No. He wouldn’t. He would say that the least appropriate place for her to be was in a pub with young men making lewd gestures. Then he would look at her with eyes full of affection and pity and her heart would implode.
He loved her. He wanted the best for her. But he knew her weaknesses.
She should not go to the pub with Archie and the lads. They had accepted her as a man. What other purpose had she for socializing with them?
Loneliness.
It was weakness. She had the company of Mrs. Coutts and the piglet. And she was accustomed to being alone—truly alone, even with her friends. Alice, Constance, and Tabitha cared for her, but they did not share her love of medicine. Iris just liked to laugh, and Libby provided plenty of fodder for that.
To none of them was she fully herself.
She went to her bedchamber, changed into her nightshirt, and sat at the dressing table. The kohl that extended and thickened her brows went first, wiped entirely away with cream. The whiskers followed.
She stared at her reflection, her eyes very wide and soft in the lamplight. With her cropped hair, bare features, and man’s nightshirt open at the collar, she was neither youth nor young woman.
“I am me. I am only me,” she repeated, louder.

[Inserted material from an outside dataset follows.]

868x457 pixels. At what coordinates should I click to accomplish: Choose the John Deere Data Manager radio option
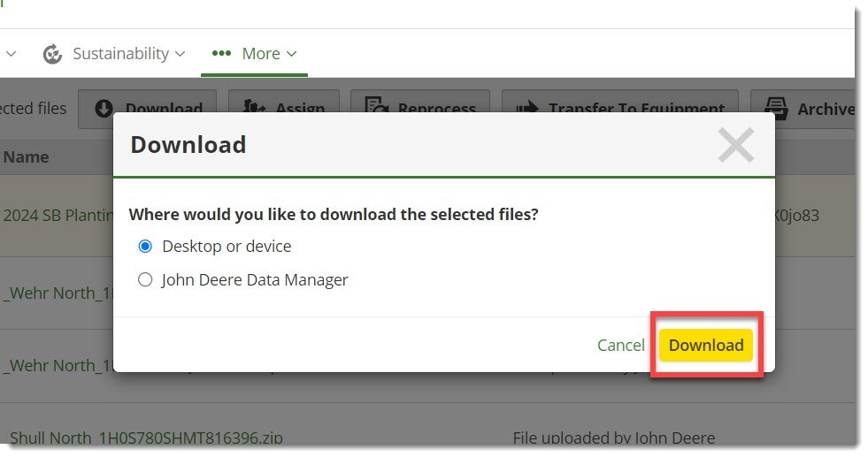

She wondered what he saw in these lips that fascinated him. She touched her fingertips to her lower lip. Heat skittered about her belly. With a quick little breath, she skimmed her fingertips over the tender skin where the whiskers had been. The pink was fading already. He was a master draughtsman, an exceptional painter, and a genius chemist.
When she had come into the house earlier, she had seen light beneath his studio door. She could not wait for Sunday to thank him. Pulling a dressing gown on over her nightshirt, she went from her room.
As soon as she opened the door to his quarters she understood the real reason she had not been able to wait for Sunday. Here she felt at home. Here in his studio she was both woman and student. Here lived the only person in the world who knew the entire truth about her.
Pushing the door open, she stepped inside.
A lamp by the easel illumined the chamber in an amber glow. The purpose of the bar across the doorway to his bedchamber was now entirely clear.
Stripped to only breeches, his arms and torso glistening with sweat, and eyes closed, he was pulling himself up and lowering himself down and repeating that action slowly and at an exact, even tempo: up, down, up, down, without a missed beat. The muscles were well developed, finely cut, elastic and lean, contracting and relaxing, each a miracle of function, and all together a thing of power and great beauty.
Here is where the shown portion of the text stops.